Selected text

Wary of an aggressive demonstration, riot police were on patrol around China's liaison office in Hong Kong Saturday, setting up iron railings at its entrance. Armored cars were also present, according to RFA.

Immediately after China's National People's Congress (NPC) announced its plan to review the draft national security law on Thursday (May 21), Hong Kong's pro-democracy legislators expressed their anger and disappointment with Beijing.

"This is obviously targeted at our democratic goals for the legislative majority in September and at all the anti-government protests," said legislator Claudia Mo. "[China is] practically telling the rest of the world that in Hong Kong they can do whatever they want at whatever cost. 'One country' comes first and 'two systems' are nothing."

Civic Party legislator Tanya Chan also expressed her hope that Hongkongers will stand tall and cast their votes this September in the Legislative Council elections despite uncertainty over Beijing's interference. "We need to show the world that we really treasure our freedom and rights," Chan said.

With the NPC to vote on the proposal on Thursday (May 28), Hong Kong's Civil Human Rights Front urged people to take to the streets Sunday to fight back against Bejing's decision to foreclose on the city's autonomy. At the time of publication, people were seen congregating in Causeway Bay in preparation for another massive demonstration.

Set task
Can you rewrite everything in the Hong Kong security law text from "Wary of an aggressive" down to "disappointment with Beijing.", replacing "Armored cars" with "Water cannon trucks"?

Information supplied
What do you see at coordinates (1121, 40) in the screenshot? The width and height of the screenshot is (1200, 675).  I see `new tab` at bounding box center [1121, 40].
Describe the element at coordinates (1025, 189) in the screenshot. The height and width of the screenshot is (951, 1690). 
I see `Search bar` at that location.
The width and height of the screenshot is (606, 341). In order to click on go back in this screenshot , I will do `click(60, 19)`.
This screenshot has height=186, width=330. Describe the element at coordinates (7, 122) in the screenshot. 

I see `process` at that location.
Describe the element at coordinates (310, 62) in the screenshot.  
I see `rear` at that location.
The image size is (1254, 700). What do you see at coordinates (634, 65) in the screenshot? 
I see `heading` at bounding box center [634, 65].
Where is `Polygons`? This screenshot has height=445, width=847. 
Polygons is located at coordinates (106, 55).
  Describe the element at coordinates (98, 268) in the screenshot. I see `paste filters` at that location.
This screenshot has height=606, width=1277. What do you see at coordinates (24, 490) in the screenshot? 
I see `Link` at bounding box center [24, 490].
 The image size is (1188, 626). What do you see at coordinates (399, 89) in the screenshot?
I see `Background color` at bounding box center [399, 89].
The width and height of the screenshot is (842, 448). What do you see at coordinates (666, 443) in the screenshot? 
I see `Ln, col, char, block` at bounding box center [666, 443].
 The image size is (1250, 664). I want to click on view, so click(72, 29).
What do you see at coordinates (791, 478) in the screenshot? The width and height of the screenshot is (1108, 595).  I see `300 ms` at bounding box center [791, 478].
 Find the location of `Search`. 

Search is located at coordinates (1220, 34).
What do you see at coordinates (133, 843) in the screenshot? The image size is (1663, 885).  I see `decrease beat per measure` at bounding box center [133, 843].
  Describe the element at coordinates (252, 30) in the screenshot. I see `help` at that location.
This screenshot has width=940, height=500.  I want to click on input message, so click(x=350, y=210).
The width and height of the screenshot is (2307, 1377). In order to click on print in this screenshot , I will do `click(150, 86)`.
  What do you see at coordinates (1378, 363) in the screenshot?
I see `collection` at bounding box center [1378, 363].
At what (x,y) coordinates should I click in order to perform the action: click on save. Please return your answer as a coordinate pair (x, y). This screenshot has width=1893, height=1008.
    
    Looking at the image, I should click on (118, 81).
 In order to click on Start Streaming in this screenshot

Response to the exercise
Wary of an aggressive demonstration, riot police were on patrol around China's liaison office in Hong Kong Saturday, setting up iron railings at its entrance. Water cannon trucks were also present, according to RFA.

Immediately after China's National People's Congress (NPC) announced its plan to review the draft national security law on Thursday (May 21), Hong Kong's pro-democracy legislators expressed their anger and disappointment with Beijing.